This document represents an effort on my part to understand the operation of "ka9q-radio" and is not intended to be authoritative.

As such, this is a work in progress and will certainly contain many "blank spots" and errors.  What it is intended to do is to help the new user along and start to get the "feel" of how the pieces go together.

Please read EVERY document in the /docs directory of the "ka9q-radio" git - and refer back when you see something you don't understand!

For more information about ka9q-radio, go here:
Using KA9Q-Radio - link

This page has much more information about the internal workings of ka9q-radio and other examples of its use.

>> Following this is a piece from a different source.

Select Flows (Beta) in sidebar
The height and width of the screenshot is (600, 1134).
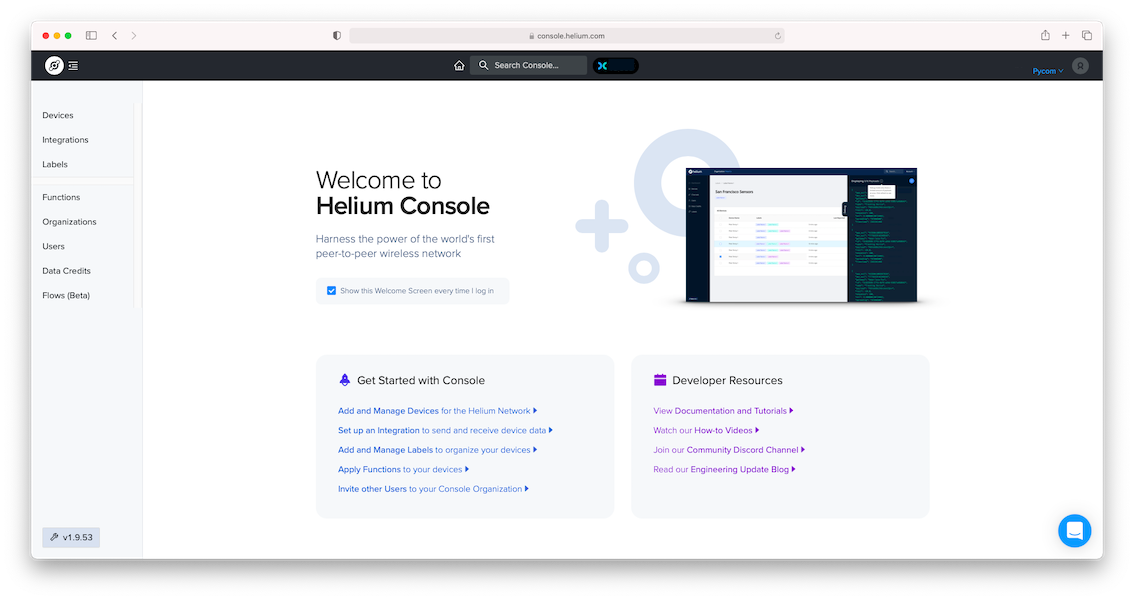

Configuration files used by ka9q-radio

ka9q-radio requires a number of configuration files and with these, one may define a bewildering assortement of virtual receivers and modes.  The authoritative document on this subject is "ka9q-radio.md" found in the /docs subdirectory of the .git, located at:  https://github.com/ka9q/ka9q-radio/blob/main/docs/ka9q-radio.md

There are several different types of configuration files that are needed:
 There is a lot of overlap between these as the same types of parameters can appear in several places - particularly when a default configuration is defined (e.g. sample rate, mode) but you wish to override this (say, in a receiver configuration) to use something different.

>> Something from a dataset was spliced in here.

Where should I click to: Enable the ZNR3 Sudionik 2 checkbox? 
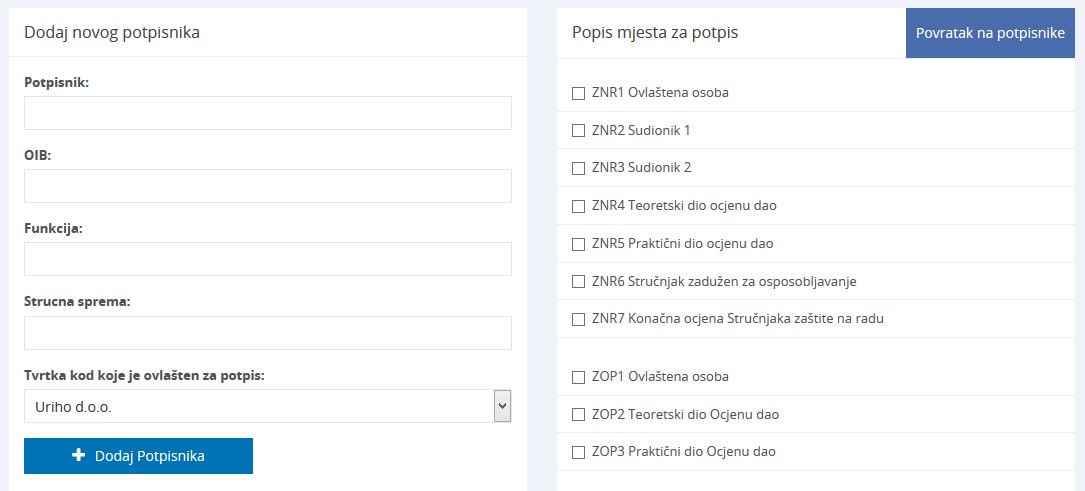(578, 168)
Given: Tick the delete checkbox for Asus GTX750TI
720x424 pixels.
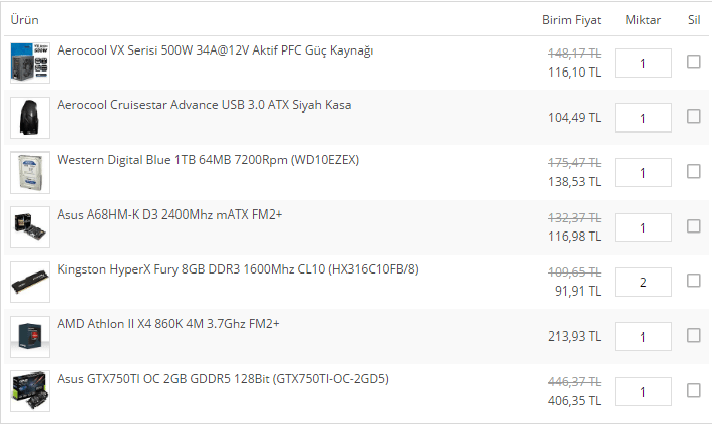Looking at the screenshot, I should 693,390.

IMPORTANT - Back up your .conf files!

As of the time of this writing (June, 2023) the default configuration files WILL BE OVERWRITTEN every time you do an update/make of ka9q-radio.  Both the files in the home "~/ka9q-radio" and "/etc/radio" directories can be overwritten.

What this means is that if you modify the original configuration files (e.g "/etc/radio/rx888d.conf", "/etc/radio/radiod@hf.conf" - and those in the "ka9q-radio directory) you will LOSE those modifications when you do an update.

When you make changes to ANY configuration file, be sure to save a copy elsewhere, and be prepared to restore it after you do updates.

It is on the list of future updates to change this behavior.



Sections of .conf files

The .conf files are broken into various sections where different sets of parameters may be defined.  For example, in those used by "radiod", the first section is the "[global]" section where one may specify a default mode and output sample rate - but also parameters related to the handling of the FFT algorithm being used to process the raw data from the receiver hardware.

In many .conf files, the next sections are used to define aspects related to that file.  For example, in the "radiod" .conf files, sections are defined in order to place groups of frequencies in similar categories:  For example, if you wanted to monitor WWV propagation, you might create a "[WWV]" section where you place all of the virtual receivers that demodulated WWV frequencies, another section where you have defined virtual receivers for the WSPR frequencies, etc.  In the "modes.conf" file, you might use these individual sections where you define various modes (e.g. [usb], [am], etc.)

Example of a radio hardware .conf file

Note:  The working versions of these files are located in the /etc/radio directory.  They will exist in the "ka9q-radio" directory as well, but if you make changes to those files, nothing will happen - ONLY the changes that you make to the files in /etc/radio will have an effect!

To check:  It appears that the files in /etc/radio may get overwritten when updated from github and/or when one invokes the Makefile.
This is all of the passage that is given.